Echo the data below line for line, changing nothing.

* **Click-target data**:

■ ■ ■

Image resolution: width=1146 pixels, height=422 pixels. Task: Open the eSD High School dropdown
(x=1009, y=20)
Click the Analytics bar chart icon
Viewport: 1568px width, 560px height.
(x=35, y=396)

■ ■ ■

* **Full solution**:
Image resolution: width=1146 pixels, height=422 pixels. Task: Open the eSD High School dropdown
(x=1009, y=20)
Click the Analytics bar chart icon
Viewport: 1568px width, 560px height.
(x=35, y=396)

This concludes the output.